No matter who owns the island, he said, “the conservation easement stays with the property.” It provides for preservation of the “vast majority” of the 435-acre island between Great Peconic Bay and Little Peconic Bay.
What is not covered by the easement are some “small areas” on which several buildings on the island sit. But “approximately 90 percent of the island is preserved in perpetuity,” Mr. Jannsen said.
Although Mr. Bacon, 63, is closing his hedge fund, he remains one of the world’s richest people — the “707th richest person in the world,” according to Forbes magazine. His net worth has been put at $1.7 billion. Moreover, he is a dedicated environmentalist who, since acquiring Robins Island, has been committed to its preservation as well as preservation of land facing it on the South and North forks, which he subsequently bought.

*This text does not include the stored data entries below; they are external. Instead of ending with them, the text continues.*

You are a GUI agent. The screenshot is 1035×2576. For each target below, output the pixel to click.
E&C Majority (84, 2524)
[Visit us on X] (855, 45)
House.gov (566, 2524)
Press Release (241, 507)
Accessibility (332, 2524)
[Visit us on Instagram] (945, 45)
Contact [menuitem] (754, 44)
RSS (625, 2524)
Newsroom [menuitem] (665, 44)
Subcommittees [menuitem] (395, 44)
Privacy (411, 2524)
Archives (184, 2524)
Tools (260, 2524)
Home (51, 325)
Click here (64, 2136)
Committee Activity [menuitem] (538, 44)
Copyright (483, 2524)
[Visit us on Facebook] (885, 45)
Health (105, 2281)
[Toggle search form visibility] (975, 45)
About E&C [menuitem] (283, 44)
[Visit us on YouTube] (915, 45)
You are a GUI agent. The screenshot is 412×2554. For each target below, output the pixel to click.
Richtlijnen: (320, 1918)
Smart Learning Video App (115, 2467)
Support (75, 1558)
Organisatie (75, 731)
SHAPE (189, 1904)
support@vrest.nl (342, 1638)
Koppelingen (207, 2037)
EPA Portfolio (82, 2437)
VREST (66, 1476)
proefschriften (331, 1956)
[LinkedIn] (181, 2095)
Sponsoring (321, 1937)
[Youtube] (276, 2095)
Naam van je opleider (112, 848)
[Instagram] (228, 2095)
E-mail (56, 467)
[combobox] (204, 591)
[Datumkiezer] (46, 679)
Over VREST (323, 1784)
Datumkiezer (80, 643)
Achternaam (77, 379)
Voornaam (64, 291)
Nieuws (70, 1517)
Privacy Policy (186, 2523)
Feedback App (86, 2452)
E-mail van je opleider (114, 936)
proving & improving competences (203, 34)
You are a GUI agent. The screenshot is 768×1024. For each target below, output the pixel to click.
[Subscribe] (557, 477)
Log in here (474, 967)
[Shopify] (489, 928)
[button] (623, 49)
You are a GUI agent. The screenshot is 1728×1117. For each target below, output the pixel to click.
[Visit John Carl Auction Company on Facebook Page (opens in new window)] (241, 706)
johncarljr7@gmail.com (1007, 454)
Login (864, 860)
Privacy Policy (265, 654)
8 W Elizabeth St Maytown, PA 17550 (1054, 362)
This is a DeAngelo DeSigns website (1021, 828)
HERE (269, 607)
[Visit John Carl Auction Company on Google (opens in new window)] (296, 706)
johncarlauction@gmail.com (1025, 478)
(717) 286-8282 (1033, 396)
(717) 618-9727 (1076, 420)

Robins Island was once described by then Suffolk County Legislator Steven Englebright of Setauket, now a State Assembly member and chair of its Environmental Conservation Committee, as the “crown jewel” in the Suffolk County parklands and open space programs. It’s “our Yosemite,” he said.
In 1989, under then Suffolk County Executive Patrick Halpin, the county was in the process of buying Robins Island, something environmentalists had sought for decades.
“Suffolk County Agrees to Buy Robins Island and Preserve It,” said the 1989 headline in The New York Times. The article quoted Mr. Halpin (now chairman of the Suffolk County Water Authority) as saying: “You’re not going to see bulldozers plowing through Robins Island. It is a virtual time capsule of Long Island’s natural and human history.”
The price was $9.2 million, and the transaction was with Herbert Mittermayer and his son, Claus, both of West Germany, who speculated on offshore islands and bought Robins Island for $1.3 million in 1979.
The Times, in a later piece, reported how the Mittermayers had been “offering it to everyone from Prince Moulay Abdullah, a brother of King Hassan of Morocco, to Donald J. Trump, and finding no buyer.”
Then, in 1990, Republican Robert Gaffney defeated Democrat Halpin for county executive and scuttled the Robins Island deal that Mr. Halpin had signed. Mr. Gaffney maintained that he wanted to save the county money.
Meanwhile, the Mittermayers filed for bankruptcy for the entity through which they owned Robins Island, Southold Development Corporation. The future of Robins Island then landed in U.S. Bankruptcy Court and Mr. Bacon entered the picture offering to purchase Robins Island for $11 million and to join with The Conservancy to preserve it.
“Billionaire Investor Louis Bacon Closes Hedge Fund To Clients,” was the headline on the Forbes magazine website last month. “Legendary investor Louis Bacon told his investors … that he would be closing his big multi-manager hedge funds, another signal of the increasing difficulty traders are having making hedge fund strategies work,” began the article.
(Incidentally, for readers who don’t understand what a hedge fund is, a definition by Investopedia online is: “Hedge funds are alternative investments using pooled funds that employ different strategies to earn active return, or alpha, for their investors. Hedge funds may be aggressively managed or make use of derivatives and leverage in both domestic and international markets.” Does that explain things? Not for me either.)
But Mr. Bacon did understand how a hedge fund works. As CNBC has reported, he “founded Moore Capital in 1989 with a $25,000 inheritance from his mother” and “rose to Wall Street fame making bets on everything from U.S. equity to European bonds and Asian currencies based on global events.” And he “is considered one of the most successful traders of his era.”
As to his environmentalism, an online biography by writer Allen Salkin about the “reclusive” North Carolina-born father of four — titled “Bringing Home Bacon” — notes: “He has permanently conserved nearly 1,000 acres of pristine East End land worth an estimated $85 million, signing away development rights and granting stewardship to environmental groups. Thanks to him, some of the most valuable real estate in the world will remain home to ospreys, deer and mud turtles.”